Dresden

Oktober 8, 2012 at 10:02 am

Der Höhepunkt eines jeden Besuchs in Sachsen stellt die sächsische Hauptstadt und Metropole: Dresden, von seinen Bewunderern auch „Elbflorenz“ genannt.
Die erste urkundliche Erwähnung Dresdens erfolgte im Jahr 1206, seit 1216 ist der Ort an der Elbe als Stadt („civitas“) belegt. Der Aufstieg Dresdens begann im Jahr 1485, als es zur Hauptstadt Sachsens erklärt wurde. Als kurfürstliche Residenzstadt bauten die herrschenden Wettiner ihr Dresden zu einem kulturellen Zentrum Europas aus.
Als berühmtestes Bauwerk Dresdens streiten sich wohl die Frauenkirche und der Zwinger um den ersten Platz.
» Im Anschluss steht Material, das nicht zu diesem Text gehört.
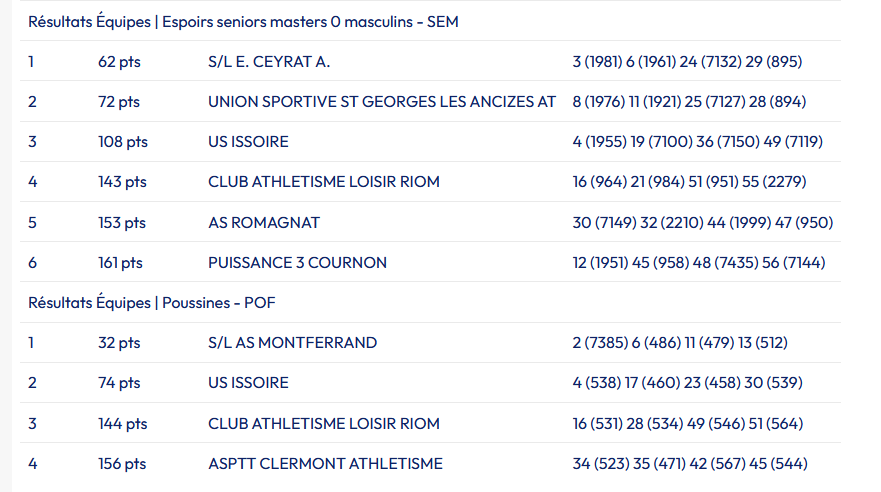Image resolution: width=881 pixels, height=492 pixels.
Task: Click CLUB ATHLETISME LOISIR RIOM with 143 pts
Action: [324, 182]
Die am Neumarkt gelegene Frauenkirche entstand zwischen 1726 und 1743 nach Plänen von Georg Bähr. Als besonders kühn gilt die Konstruktion der Steinkuppel, die die Form einer Glocke besitzt. Beim alliierten Luftangriff am 13. und 14. Februar 1945 wurde die Frauenkirche zerstört. Bis zum Wiederaufbau nach dem historischen Vorbild, der im 1996 begann, blieb die Frauenkirche eine Ruine. Der erste Gottesdienst konnte schließlich wieder im Jahre 2005 gefeiert werden.

Der Teil der Dresdner Stadtbefestigung, an der August der Starke die prachtvolle Hofanlage errichten ließ, gab ihr seinen Namen – der „Zwinger“. Ursprünglich war der Zwinger nur als Entrée einer größeren, sich bis zur Elbe hin erstreckenden Schlossanlage gedacht; dieses Projekt kam jedoch nie zur Ausführung. Die Lang- und Bogengalerien des Zwingers und vor allem seine Pavillons gelten als Höhepunkte der barocken Architektur und Plastik. Die architektonische Konzeption geht vor auf den Baumeister Matthäus Daniel Pöppelmann zurück, zum Skulpturenschmuck leistete der Bildhauer Balthasar Permoser wesentliche Beiträge. Der Kunsthistoriker Georg Dehio sagte über das Bauwerk: „Kein Bau des Jahrhunderts zeigt ein gleiches Maß an spontaner Genialität.“ Vor allem der Wallpavillon und das Kronentor wurden zu Inbegriffen der Architektur des Barock. Den nördlichen Abschluss des Zwingers bildet die Gemäldegalerie aus der Mitte des 19. Jahrhunderts, deren Sammlung Alter Meister zu den besten Europas zählt. Weltberühmt ist die „Sixtinische Madonna“ von Raffael.
Im benachbarten Residenzschloss können die Räume des „Grünen Gewölbes“ besichtigt werden. In ihnen werden die Schätze der Wettiner ausgestellt. Besondere Berühmtheit erlangten der „Mohr mit der Smaragdstufe“, das „Goldene Kaffeezeug“ und die Figurengruppe des „Hofstaat zu Delhi“. Zu den Prunkstücken zählt auch der aus Indien stammende „Dresdner Grüne Diamant“.